Value-based care is disrupting the old fee-for-service models in the U.S. healthcare industry, and medical device makers must adapt or perish. Here’s how wound care company Acelity is responding.
The rise of value-based care in the U.S. is causing a major shift in the medical device industry. Health provider customers want to know how medical devices are going to improve overall efficiency and quality of care, so device makers are investing in often service-related products that are not traditionally “money makers.”
Medtech companies are also acknowledging that within an event of care, there are millions of little details that have the potential to achieve better health outcomes.

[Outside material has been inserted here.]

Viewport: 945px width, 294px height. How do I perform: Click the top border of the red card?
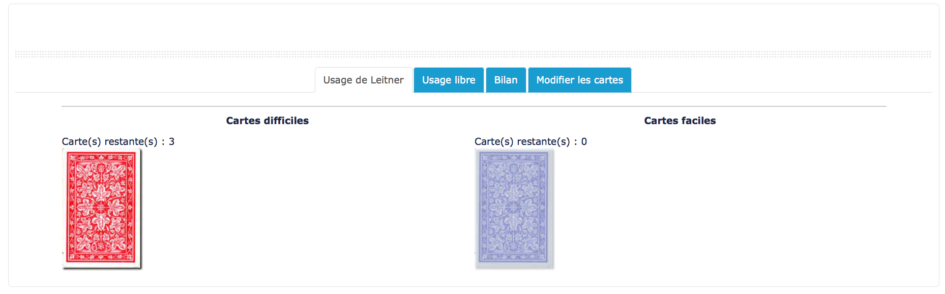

Joe Woody has been in the industry for more than 25 years, and he has seen how those details, when missed, add to the overall cost of care. Five years ago, he accepted the CEO position for what used to be KCI and has since transformed into Acelity. (Before that, he was global president of vascular therapies for Covidien, and before that, global president of the wound care business for Smith & Nephew.)
Acelity is involved in wound care and regenerative medicine, but Woody says the company is refocusing and has decided to create products that fit the “wound care continuum.” To that end, the regenerative medicine business, LifeCell, was recently sold to Allergan and 3 years ago, Acelity bought J&J’s wound care business Systagenix. “We want to cover VAC Gherapy, dressings, biologics—really anything and everything that has to do with a wound.”
Within that goal of covering the continuum of care is the larger calling to tie everything Acelity does to disrupting fee-for-service and furthering value-based care. “A few years ago, we really took a look at the way we innovate in terms of lowering the cost of care,” Woody says. That means “proving, not just saying, to customers that our products really get the best clinical outcomes.”